The bottom end of Astley Road was fairly quiet of birds, even the Zinnia Drive spadgers were keeping to the depths of the hedgerows. There was a steady stream of woodpigeons overhead, mostly in ones and twos though flocks of a couple of dozen or more flew about the distant fields. There also seemed to be a passage of lesser black-backs going overhead.

Passing the Jack Russell's gate families of greenfinches and goldfinches twittered and squeaked in the hedgerow and a few swallows hawked over the field by Prospect Grange.

Chat Moss from the motorway bridge, Winter Hill in the distance

There were a couple more swallows and a couple of sand martins over the freshly -mown turf field the other side of the motorway. A juvenile kestrel sat on the chimney of the farmhouse by the Trophy Lawn Turf yard and another sat on the telegraph wires over the field on the other side of the road. The turf fields on this side were busy with perhaps a hundred swallows hawking low over the grass or landing to hunt beetles. A couple of dozen house martins hawked high over the yard and higher yet were a dozen swifts. I had been worrying about low numbers of swallows this year. A couple of pairs of pied wagtails with pale young juvenile birds skittered around the edges of the field but I couldn't find any yellow wagtails.

Kestrel, Chat Moss

The rain started a couple of hours early as I approached Four Lanes End, light but steady. Yet another juvenile kestrel was perched on the telegraph wires by the farmhouse. By this point I am halfway to anywhere — give or take a hundred yards I am as close to the bus stops in Cadishead, Irlam or Higher Irlam as I am to the ones at Fowley Common by Glazebury — so I might as well finish the planned walk.

Mosslands Farm 

I yomped through Little Woolden Moss, not having much appetite for being caught out in the open if the rain got worse (guess who hadn't brought his raincoat), so I didn't see much that wasn't obvious. Willow warblers squeaked in the birch scrub, wrens scolded in the undergrowth and swifts and swallows passed low overhead. Lapwings mooched on the pools, a couple of redshanks flew in and the oystercatchers were heard but not seen. A few of the barley fields North of the reserve had been harvested and one had been ploughed and sown, giving me the chance to see the skylarks, meadow pipits and pied wagtails that were skittering about. I'd wondered why a swarm of swallows was hawking low over the fields then I walked through a cloud of biting midges.

Kestrel, Mosslands Farm

I'd hoped to bump into some yellow wagtails along the path to Mosslands Farm (let's be honest: I was hoping the Channel wagtail had come back this year) but I had to make do with another young kestrel. A buzzard was hunting worms in the company of some carrion crows and woodpigeons on the freshly-turned field by the farmhouse.

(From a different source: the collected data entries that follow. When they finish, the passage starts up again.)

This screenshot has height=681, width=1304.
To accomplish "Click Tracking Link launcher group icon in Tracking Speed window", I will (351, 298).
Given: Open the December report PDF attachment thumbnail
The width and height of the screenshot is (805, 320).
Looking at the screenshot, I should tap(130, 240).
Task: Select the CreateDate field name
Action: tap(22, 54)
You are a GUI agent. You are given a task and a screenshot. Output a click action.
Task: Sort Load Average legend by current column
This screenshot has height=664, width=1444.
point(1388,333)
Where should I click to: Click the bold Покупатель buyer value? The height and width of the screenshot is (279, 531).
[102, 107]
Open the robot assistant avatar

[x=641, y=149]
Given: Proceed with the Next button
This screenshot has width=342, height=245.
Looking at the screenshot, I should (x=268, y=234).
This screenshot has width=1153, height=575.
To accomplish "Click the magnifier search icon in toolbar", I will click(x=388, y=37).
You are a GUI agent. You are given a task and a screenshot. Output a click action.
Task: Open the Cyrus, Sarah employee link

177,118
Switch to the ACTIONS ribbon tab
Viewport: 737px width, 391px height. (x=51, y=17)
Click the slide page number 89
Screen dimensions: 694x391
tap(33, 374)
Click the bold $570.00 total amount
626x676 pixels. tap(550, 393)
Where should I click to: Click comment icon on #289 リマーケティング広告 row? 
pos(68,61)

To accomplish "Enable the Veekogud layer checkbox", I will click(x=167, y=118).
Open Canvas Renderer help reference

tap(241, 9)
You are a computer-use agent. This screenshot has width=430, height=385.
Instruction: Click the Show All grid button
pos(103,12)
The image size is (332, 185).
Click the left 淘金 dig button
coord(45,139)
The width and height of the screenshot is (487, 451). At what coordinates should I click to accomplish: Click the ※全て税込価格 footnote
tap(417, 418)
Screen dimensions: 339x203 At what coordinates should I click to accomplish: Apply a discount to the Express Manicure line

Pied wagtail, Mosslands Farm
One of those juveniles that make you look twice to make sure it isn't a white wagtail. It's a very young bird that will darken up over the next few weeks and lose its yellow face,

The hedgerows of Moss Lane were busy with mostly invisible birds. Spadgers, great tits, chiffchaffs and blackbirds bounced about the hedges while collared doves, magpies and jays rummaged about in the trees. The small brown birds occasionally making an appearance on the flowerheads of a field of sunflowers turned out to be a family of whitethroats.

Along Moss Road 

As the road turned and the rain got heavier fifty-odd swifts hawked over the fields of clover and barley. I wondered idly if the clover was being grown as a green manure or to be cut as silage (or "haylage," which seems to have become suddenly fashionable).

I don't recall seeing the Glaze this high before

The Glaze was running to the top of its banks as I passed over it and there were no birds about.

I struck lucky and only had to wait five minutes for the 19 to Leigh, which was fortunate as the bus shelter's been removed. I was less lucky with the 126 back to the Trafford Centre which was half an hour late due to roadworks peppered pretty much the length of Manchester Road. I eventually got back home to find the cat had had more sense than I had and had kept out of the rain.